Disabling the SIGCHLD handler

Chris Shoemaker c.shoemaker at cox.net
Mon Jan 14 16:38:51 CET 2008


I think you might be taking this personally.  Please don't.  I'd
really like a productive dialog here.  Perhaps we're talking past each
other.  Perhaps we're not looking at the same version of libev.  (I'm
looking at 2.01.)  Perhaps I'm an idiot.  However, even if I'm an
idiot, I'm not attacking you.  A little politeness doesn't cost you
much.

On Mon, Jan 14, 2008 at 03:06:41AM +0100, Marc Lehmann wrote:
> On Sun, Jan 13, 2008 at 06:05:18PM -0500, Chris Shoemaker <c.shoemaker at cox.net> wrote:
> > > As I explained, if for whatever reason it is inconvinient to use it,
> > > don't.
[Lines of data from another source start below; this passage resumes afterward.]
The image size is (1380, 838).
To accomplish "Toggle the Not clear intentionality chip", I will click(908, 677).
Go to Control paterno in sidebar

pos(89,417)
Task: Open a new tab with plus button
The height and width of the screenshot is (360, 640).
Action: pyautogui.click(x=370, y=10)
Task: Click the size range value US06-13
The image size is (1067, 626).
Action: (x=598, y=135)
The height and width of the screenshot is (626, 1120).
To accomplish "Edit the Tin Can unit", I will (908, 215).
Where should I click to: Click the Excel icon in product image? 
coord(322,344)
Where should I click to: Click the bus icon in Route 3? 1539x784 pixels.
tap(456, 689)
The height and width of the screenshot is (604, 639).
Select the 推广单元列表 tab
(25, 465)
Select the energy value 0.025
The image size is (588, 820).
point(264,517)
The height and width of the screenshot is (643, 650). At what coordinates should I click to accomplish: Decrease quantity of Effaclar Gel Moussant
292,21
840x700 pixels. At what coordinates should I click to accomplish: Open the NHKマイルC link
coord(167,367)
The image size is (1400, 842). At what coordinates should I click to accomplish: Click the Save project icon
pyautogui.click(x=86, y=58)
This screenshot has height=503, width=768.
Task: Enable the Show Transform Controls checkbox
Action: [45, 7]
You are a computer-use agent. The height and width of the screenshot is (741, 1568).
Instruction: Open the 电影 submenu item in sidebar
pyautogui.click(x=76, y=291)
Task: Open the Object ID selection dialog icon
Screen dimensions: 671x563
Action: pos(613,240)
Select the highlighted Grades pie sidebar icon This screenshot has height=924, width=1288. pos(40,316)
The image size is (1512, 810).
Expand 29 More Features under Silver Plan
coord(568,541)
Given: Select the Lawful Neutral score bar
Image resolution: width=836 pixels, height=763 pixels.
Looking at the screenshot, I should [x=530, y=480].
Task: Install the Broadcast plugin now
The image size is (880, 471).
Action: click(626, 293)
Libev doesn't force the use of its child watcher.
> > 
> > Well, it doesn't force the use of ev_child, but it does force an
> > application to choose between either:
> > 
> >   a) not having access to the exit status of children that exited before a
> > ev_child was started, OR
> 
> As I said earlier, this is untrue. Why do you kepe repeating it? libev
> *explicitly* allows registering an ev_child handler after the child has
> exited already, anythign else would be pointless indeed.

I will try to be more explicit about why I believe that this doesn't work.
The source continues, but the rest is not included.